In the material below, how many lines contain the string "each"? Reply with the number only.

§ §

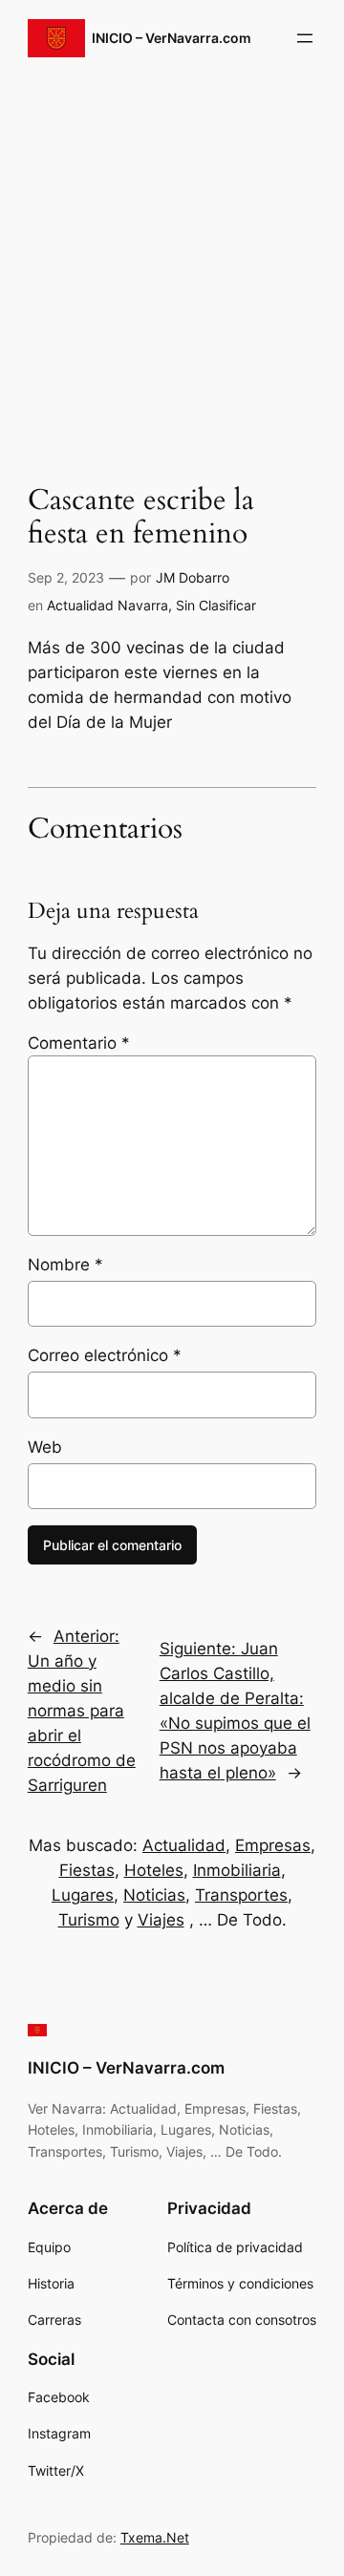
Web (45, 1447)
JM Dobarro (192, 577)
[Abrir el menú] (304, 38)
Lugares (83, 1895)
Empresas (273, 1845)
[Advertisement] (172, 266)
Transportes (241, 1895)
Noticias (154, 1895)
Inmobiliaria (237, 1870)
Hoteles (153, 1870)
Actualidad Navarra (107, 605)
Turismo (88, 1919)
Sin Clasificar (216, 605)
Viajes (161, 1919)
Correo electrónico (105, 1355)
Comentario (79, 1043)
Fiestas (87, 1870)
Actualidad (184, 1845)
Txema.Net (154, 2537)
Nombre (65, 1264)
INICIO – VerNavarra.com (171, 38)
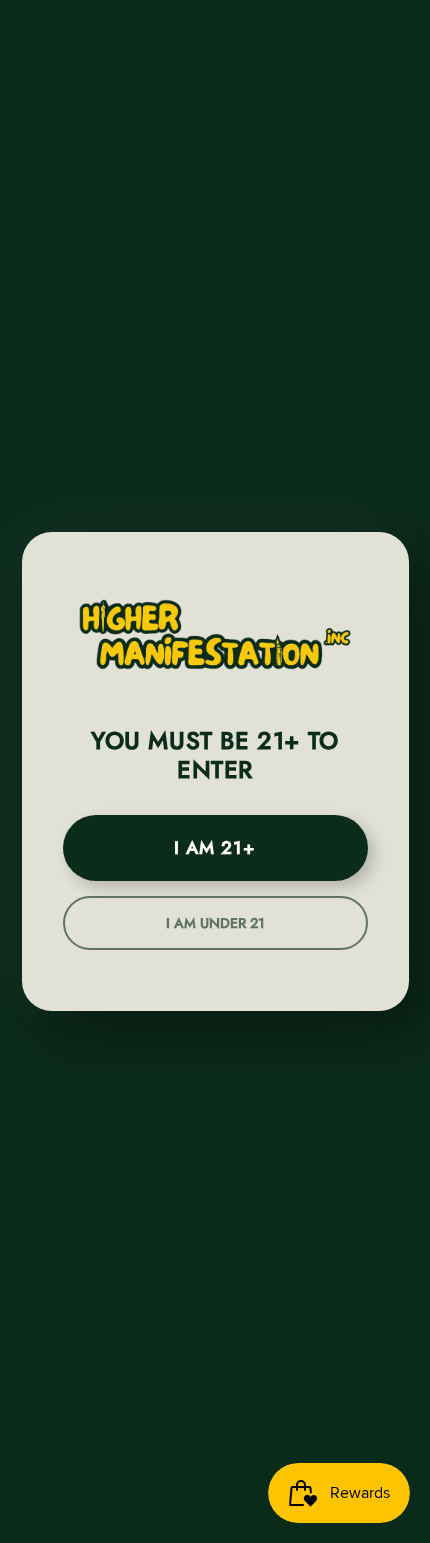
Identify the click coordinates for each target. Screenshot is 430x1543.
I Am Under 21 (215, 923)
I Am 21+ (215, 848)
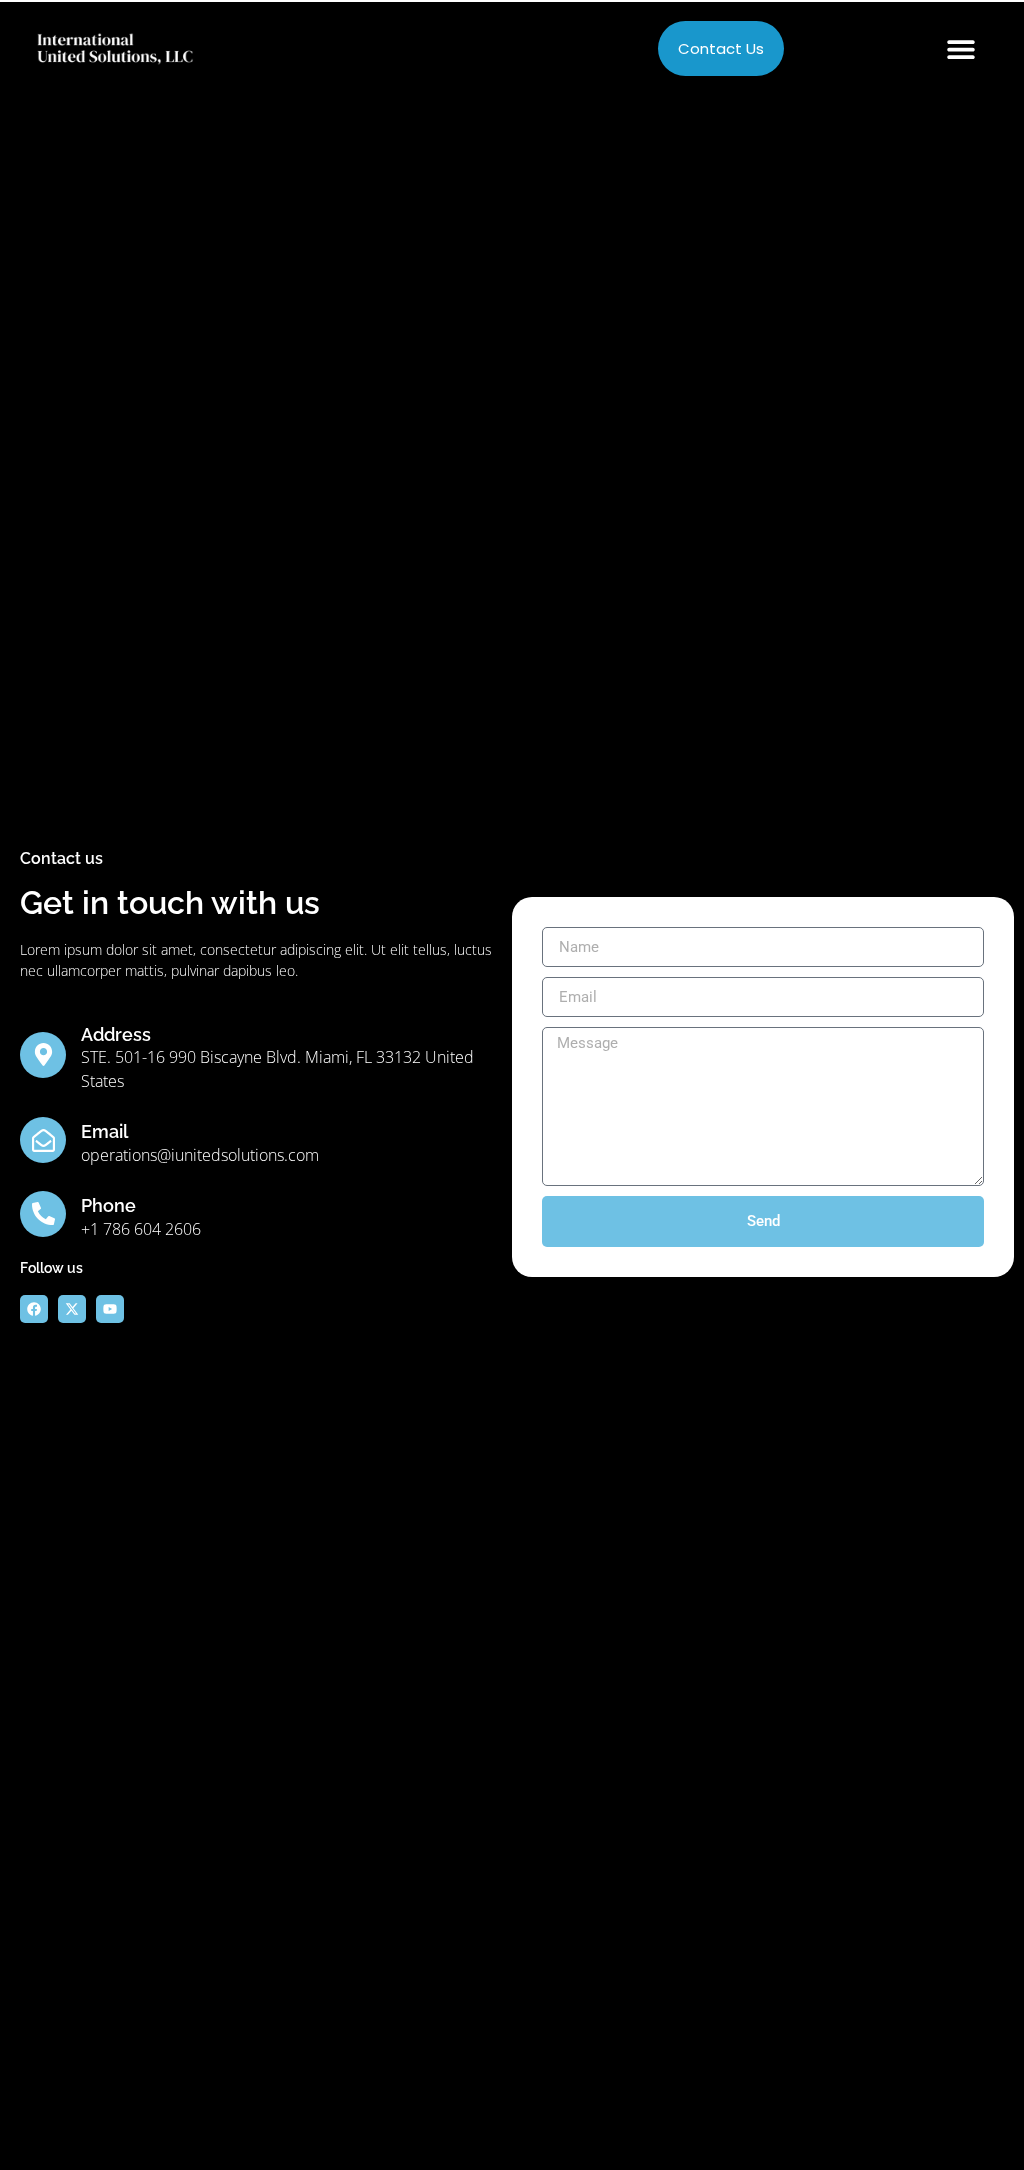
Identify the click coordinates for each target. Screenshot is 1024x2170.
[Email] (43, 1140)
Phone (108, 1205)
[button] (960, 48)
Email (104, 1131)
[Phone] (43, 1214)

§ §

Written response:
2